Where the critical element of slander in Eliot's plot is concerned, Dr. Kenn is initially strong in his resolve to prefer solid argument to "the refined instinct of the world's wife;" but, as is the case with many public figures (such as ones we are now encountering in the race for the White House), he must ultimately capitulate to the pressures of public opinion. Here is how Eliot justifies his decision:

Dr. Kenn, having a conscience void of offense in the matter, was still inclined to persevere, was still averse to give way before a public sentiment that was odious and contemptible, but he was finally wrought upon by the consideration of the peculiar responsibility attached to his office, of avoiding the appearance of evil, an ‘appearance’ that is always dependent on the average quality of surrounding minds. Where these minds are low and gross, the area of that ‘appearance’ is proportionately widened.

Eliot's recognition of the reality of "low and gross" minds reminds me of my favorite Samuel Johnson story: He was supposedly approached on the street by a very haughty lady, who complimented him on having omitted all "offensive" words from his dictionary. Johnson's reply was, "Were you looking for them, madam?" Today the world's wife makes her home in front of television cameras and looks for the appearance of evil as assiduously as that woman who accosted Johnson was looking for her offensive words. She will "live long and prosper" in her new setting as long as the need to distinguish appearance from reality remains secondary to the need to dominate "market share." No matter how much she may be ridiculed by Eliot (or, for that matter, Jacques Offenbach), she will prevail with the same strength that sustained her in the past two centuries.

Thursday, May 22, 2008

Another Trillion Here and There

Between the reckless spending by the Bush Administration and the (apparently futile?) attempts of economists like Joseph Stigliz to restore some sense of reality to the numbers that confront us, the media have pretty much inured us to the idea of a trillion-dollar price tag. Nevertheless, it is worth at least a pause to consider the report that the BBC NEWS Web site ran under the headline, "Food imports 'to top $1 trillion.'" This particular price tag comes from the findings of a report by the United Nations Food and Agriculture Organization (FAO); and, while I regard this group as a reputable body, I have at least one question about the reasoning, at least if the BBC report is reasonably thorough and accurate.

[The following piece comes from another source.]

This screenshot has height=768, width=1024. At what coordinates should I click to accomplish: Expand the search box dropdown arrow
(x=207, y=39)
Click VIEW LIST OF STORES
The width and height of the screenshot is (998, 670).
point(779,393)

The problem is a classic "dead moose on the table," the omission of a factor that other sources have taken to be critical and appears to receive no attention from the FAO. That factor is the role of market speculation, which, as the Financial Times reported at the beginning of this month, was being taken so seriously in India that their finance minister was considering a "blanket ban on trading in food futures." If we have learned anything from our years under the Bush Administration, it is that, when the talk escalates to more than nine figures, the "walk" is no longer down the path of financial theory but is, instead, guided by purely greed-driven motives. Thanks to Thomas Friedman's "gospel of globalization," those motives can be exercised on a global scale in any market, whether it is the manpower to run a call center, the price of loans issued by a bank, or, in this case, the cost of staple foods.

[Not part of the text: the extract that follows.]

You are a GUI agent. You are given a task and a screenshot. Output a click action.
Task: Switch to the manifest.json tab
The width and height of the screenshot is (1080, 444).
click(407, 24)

There are those who will take this as a sign that we should all become locovores. This may work for some of us; but it overlooks the plight of developing nations, which are often sorely lacking in arable land and/or the seeds to plant on that land. Thus, while the FAO should receive at least some credit for shoving another trillion-dollar price tag in our faces, they really should have done a better job of getting down and dirty over why this number came to be in the first place.